■ WHAT THE TASK REQUIRES: Retype the lines below word for word, leaving out the pictures.

________________________

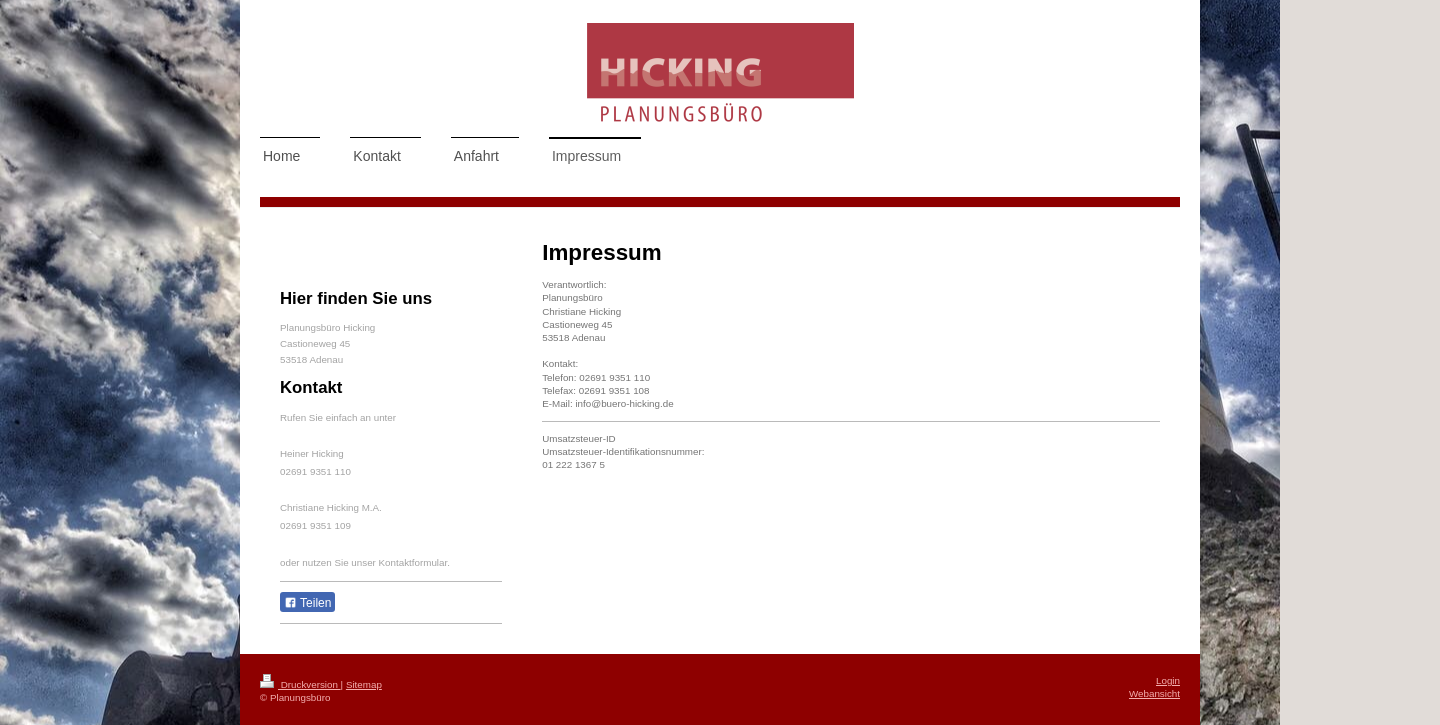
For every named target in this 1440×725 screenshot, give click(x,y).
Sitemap (364, 684)
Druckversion (300, 684)
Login (1168, 680)
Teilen (307, 603)
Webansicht (1154, 693)
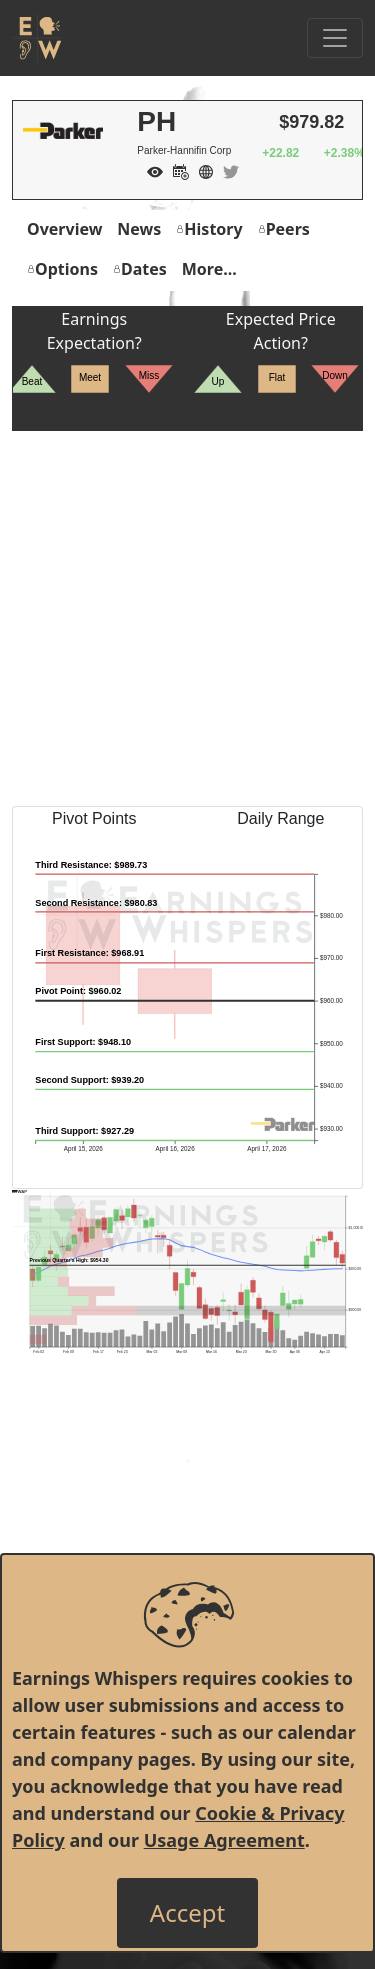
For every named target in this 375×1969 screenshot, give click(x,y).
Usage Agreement (224, 1840)
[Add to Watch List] (150, 170)
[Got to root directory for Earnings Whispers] (37, 38)
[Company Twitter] (226, 170)
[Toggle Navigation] (335, 38)
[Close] (187, 1913)
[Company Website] (201, 170)
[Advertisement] (187, 618)
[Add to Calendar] (176, 170)
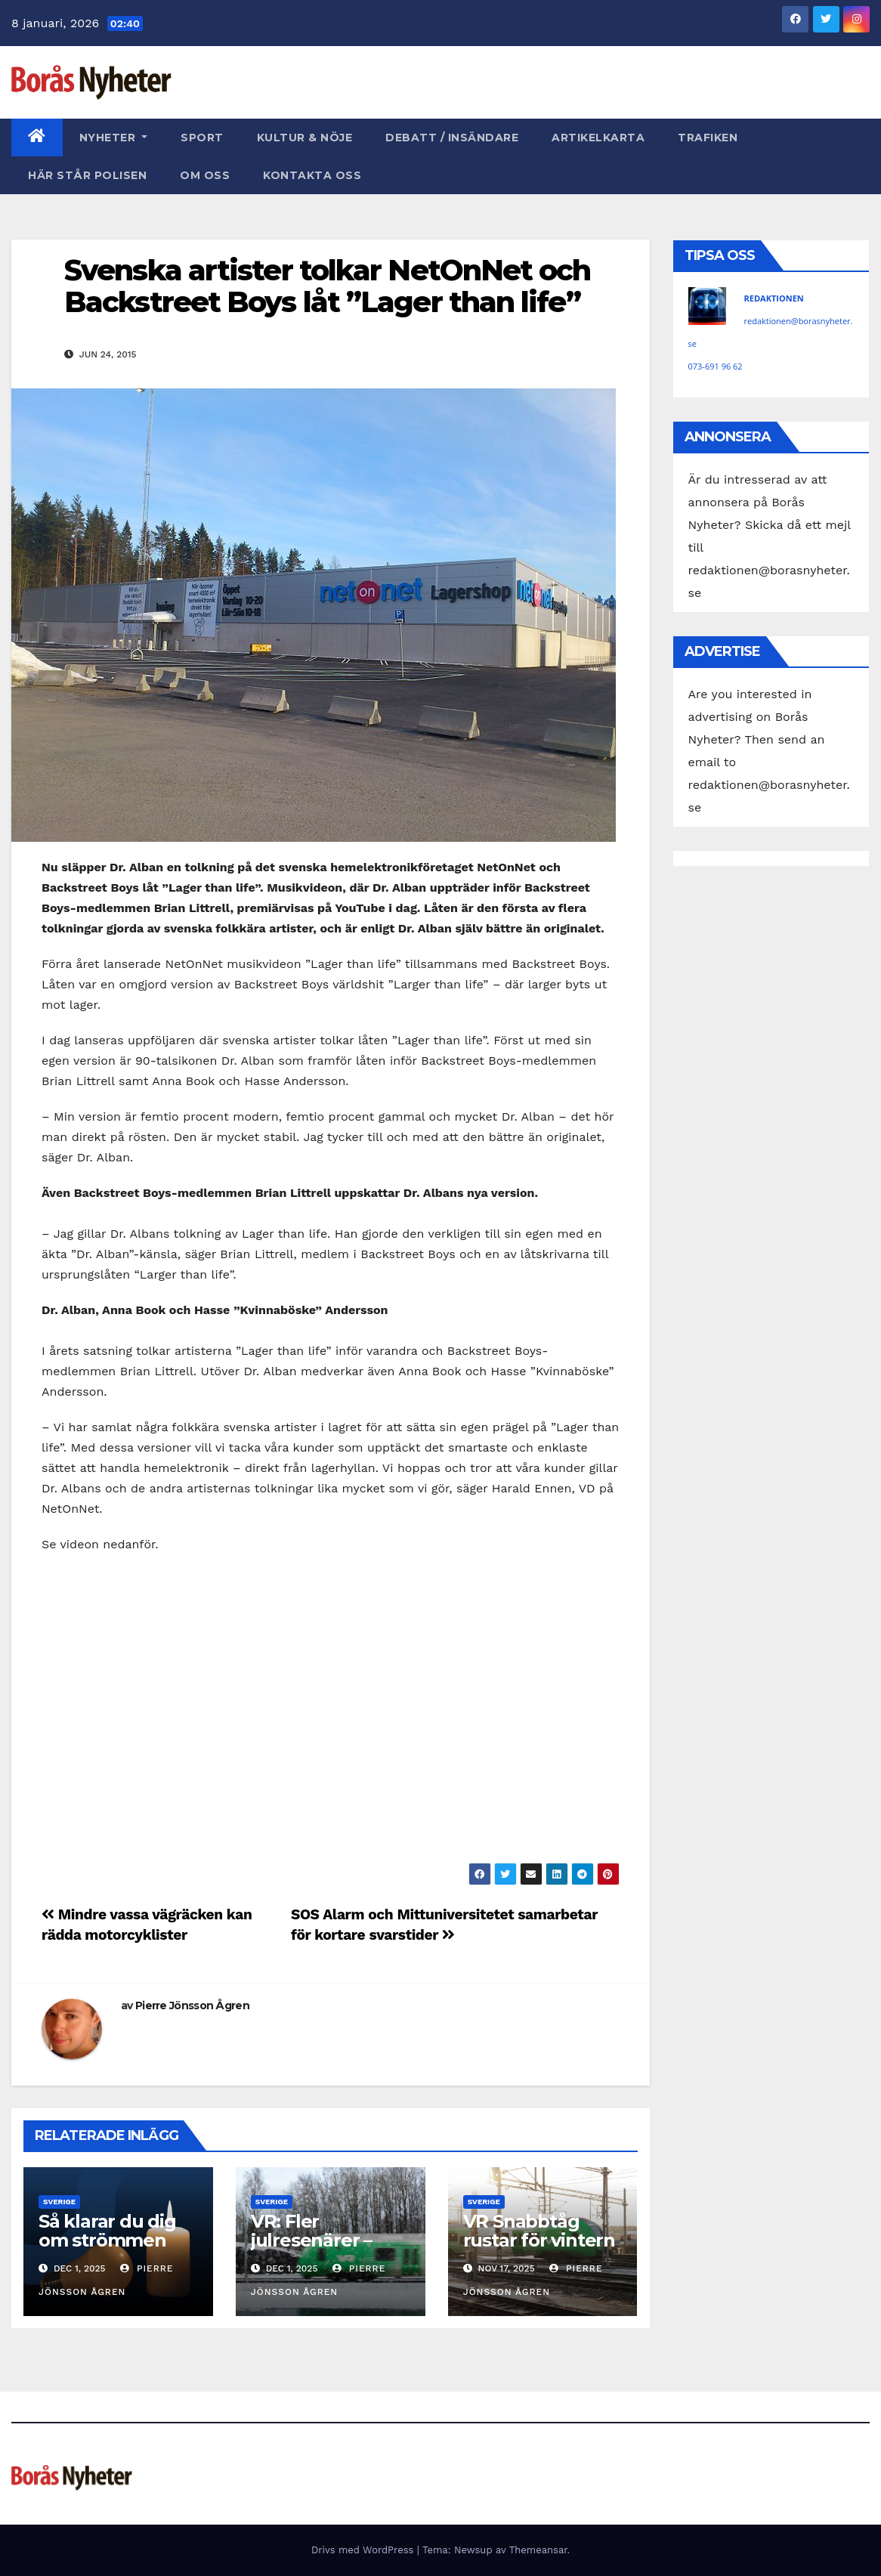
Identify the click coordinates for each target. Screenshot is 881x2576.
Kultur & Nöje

________________________

■ FINAL ANSWER:
For every named target in this 1440×725 screenshot, give click(x,y).
Sitemap (364, 684)
Druckversion (300, 684)
Login (1168, 680)
Teilen (307, 603)
Webansicht (1154, 693)
For every named target in this 375×1969 screenshot, give click(x,y).
Usage Agreement (224, 1840)
[Add to Watch List] (150, 170)
[Got to root directory for Earnings Whispers] (37, 38)
[Company Twitter] (226, 170)
[Toggle Navigation] (335, 38)
[Close] (187, 1913)
[Company Website] (201, 170)
[Advertisement] (187, 618)
[Add to Calendar] (176, 170)
Identify the click coordinates for each target. Screenshot is 881x2576.
Kultur & Nöje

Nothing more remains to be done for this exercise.